Setengah jam mengikuti cerita yang mengalir lancar dan menegangkan, saya dapat merasakan bahwa gaya artistik dan bercerita dari film ini seperti gaya film dari sutradara terkenal Wong Kar-Wai. Seperti film In The Mood for Love dan 2046, dua dari trilogi film Wong Kar-Wai yang sudah saya tonton, Kala menciptakan 'ruang' sendiri untuk ceritanya. Penonton tak perlu mencari 'konteksnya' karena 'ruang' adalah intepretasi bebas sang pencipta untuk menyampaikan gagasan utamanya. Kemampuan si pencipta kemudian menjadi sangat menentukan untuk membuat penonton dapat menikmati rangkaian cerita dan gambar yang disajikan tanpa perlu mengrenyitkan dahi melulu. Joko Anwar tergolong sukses, sekali pun belum sesempurna Wong Kar-Wai. Pujian tentu perlu disampaikan juga kepada tim produksi Kala. Dalam urusan melihat kesamaan gaya dengan Wong Kar-Wai, tentu saja saya bisa salah. Referensi tontonan film saya juga terbatas. Tapi, ya itulah yang langsung terbayang di kepala saya begitu melihat Kala.

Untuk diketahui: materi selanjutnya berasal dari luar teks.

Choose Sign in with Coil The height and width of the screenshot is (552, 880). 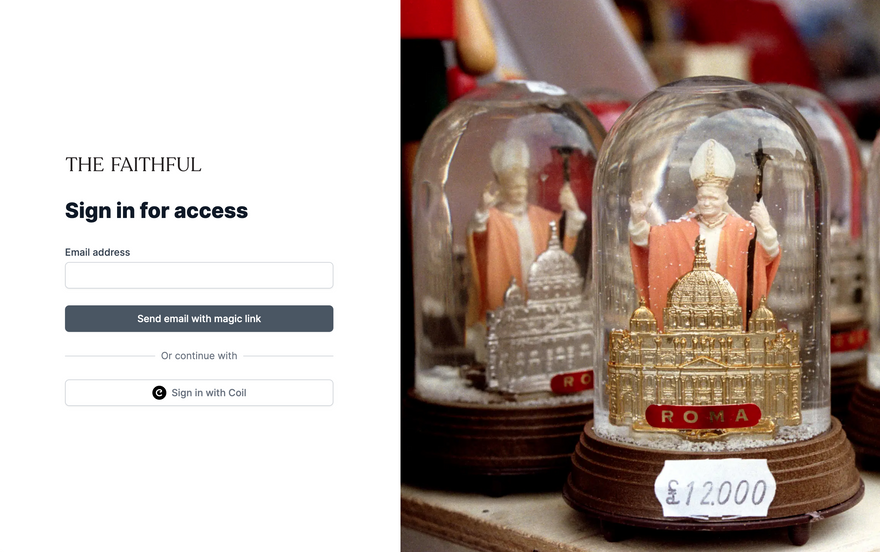199,393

Lepas dari itu, gagasan cerita film ini sendiri memikat. Didukung oleh sinematografi yang apik, film bisa bercerita tanpa 'kotbah' yang ceriwis atau sebaliknya sampai memerlukan selera artistik tingkat tinggi untuk memahaminya. Walau terhitung tidak berhasil secara komersial, kehadiran film Kala cukup menyenangkan bagi penonton seperti saya untuk lebih optimis dapat menikmati film-film Indonesia yang semakin baik ke masa depan.

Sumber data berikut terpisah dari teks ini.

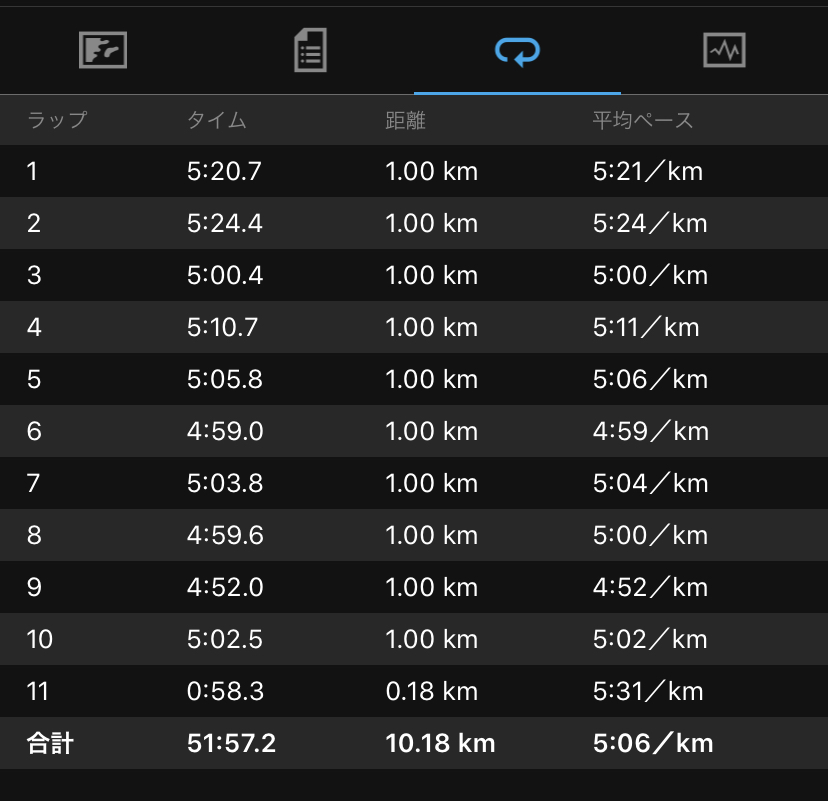
Task: Click the 合計 total row 51:57.2
Action: tap(414, 743)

Lebih menyenangkan lagi karena sebulan sebelum saya juga telah disodori film bagus lainnya: Naga Bonar Jadi 2 karya Deddy Mizwar. Ini film yang tidak cuma sangat bagus dan menghibur, tapi juga sangat sukses secara komersial. Hingga hari ini jumlah penontonnya sudah mendekati angka 1 juta penonton dan masih diputar terus di bioskop dan dipadati penonton.

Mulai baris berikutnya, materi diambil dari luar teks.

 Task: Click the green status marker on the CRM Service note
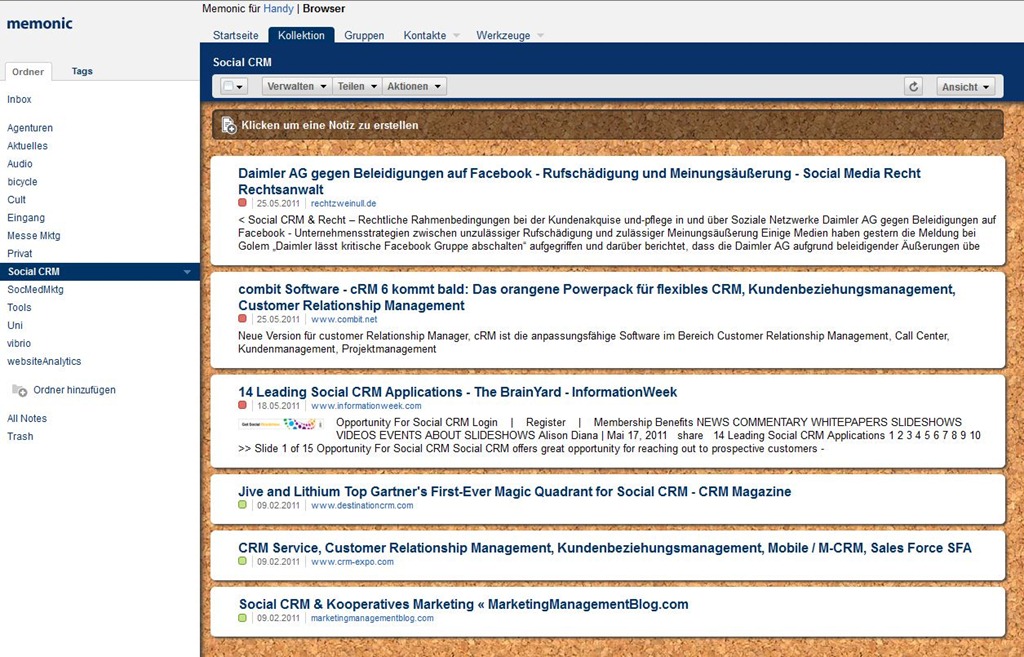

Soal Naga Bonar Jadi 2, saya tentu tak perlu cerita banyak karena pasti sudah banyak orang yang menonton dan sepaham soal bagusnya film ini. Tapi yang membuat saya kagum justru pada saat menonton Kala, begitu selesai film dan lampu menyala saya bertemu dengan dua wajah yang familiar sekali di antara total 9 penonton di TIM 2. Salah satunya saya kenal karena pernah memproduksi salah satu karya iklan kantor saya dan ia mengenakan kaos Naga Bonar Jadi 2. Zairin Zain, yang di Naga Bonar Jadi 2 menjadi Associate Producer. Satunya lagi? Deddy Mizwar himself!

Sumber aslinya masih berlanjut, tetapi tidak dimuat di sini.